Counting the Number of Color Pages in a PDF
I finally got to print my dissertation! But it had a lot of color pages. I wanted the color in there, but I couldn’t go for an all-color print; that would have been too expensive. The print shop could not figure out which pages were color, so I needed to tell them in a specific format. Going through a 390-page PDF by hand was not an option.
Luckily — and credit goes to this TeX StackExchange answer for the original approach — Ghostscript has a device called inkcov that reports the CMYK ink coverage for each page. A page that only uses the K (black) channel is black-and-white; anything with nonzero C, M, or Y values contains color.
Getting Ink Coverage
Run Ghostscript with the inkcov device:
gs -o - -sDEVICE=inkcov thesis.pdf
The output looks something like this (with some font-loading messages mixed in):
Page 1
0.00000 0.00000 0.00000 0.41520 CMYK OK
Page 2
0.01234 0.00567 0.00890 0.38210 CMYK OK
Page 3
0.00000 0.00000 0.00000 0.55120 CMYK OK
Page 1 and 3 have zero cyan, magenta, and yellow coverage, so they’re black-and-white. Page 2 has nonzero values in the first three columns, so it contains color.

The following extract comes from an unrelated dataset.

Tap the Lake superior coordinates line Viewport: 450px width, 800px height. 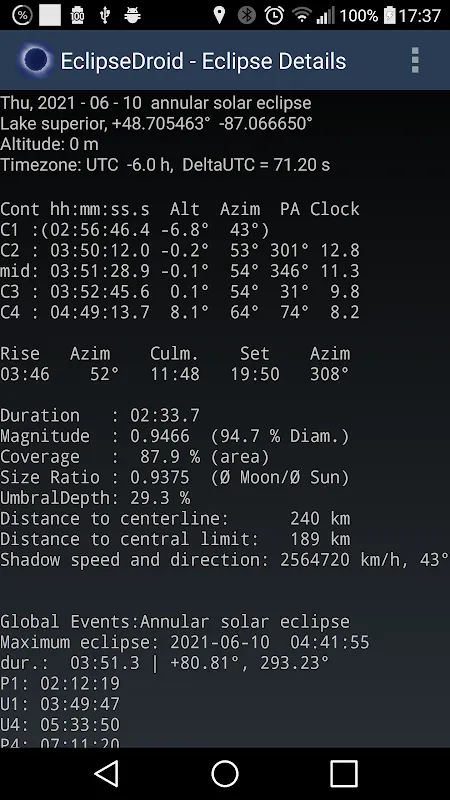click(x=156, y=123)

Extracting Color Page Numbers
The following pipeline filters out font-loading noise, joins each page number with its ink coverage line, removes pages where C, M, and Y are all zero, and outputs the page numbers:
gs -o - -sDEVICE=inkcov thesis.pdf \
| grep -v 'Loading font' \
| sed '/^Page*/N;s/\n//' \
| sed -E '/Page [0-9]+ 0.00000 0.00000 0.00000 / d' \
| grep '^Page' \
| cut -d ' ' -f 2
To get a count of how many pages contain color, just add wc -l.

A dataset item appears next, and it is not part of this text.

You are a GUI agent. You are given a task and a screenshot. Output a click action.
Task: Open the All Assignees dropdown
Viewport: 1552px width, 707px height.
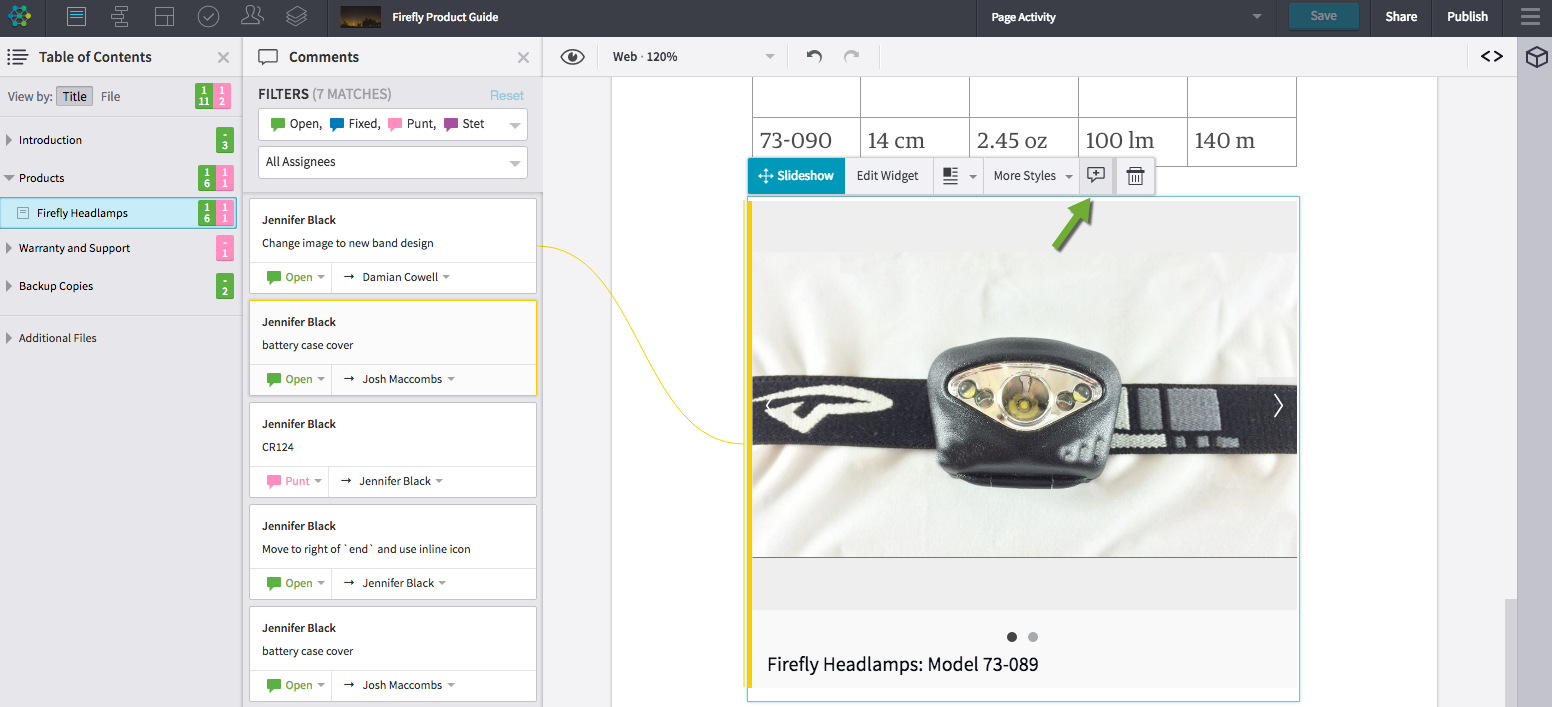(392, 162)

gs -o - -sDEVICE=inkcov thesis.pdf \
| grep -v 'Loading font' \
| sed '/^Page*/N;s/\n//' \
| sed -E '/Page [0-9]+ 0.00000 0.00000 0.00000 / d' \
| grep '^Page' \
| cut -d ' ' -f 2 \
| wc -l
Or to get a comma-separated list of page numbers (useful for my particular print shop):
gs -o - -sDEVICE=inkcov thesis.pdf \
| grep -v 'Loading font' \
| sed '/^Page*/N;s/\n//' \
| sed -E '/Page [0-9]+ 0.00000 0.00000 0.00000 / d' \
| grep '^Page' \
| cut -d ' ' -f 2 \
| tr '\n' ',' | sed 's/,$/\n/'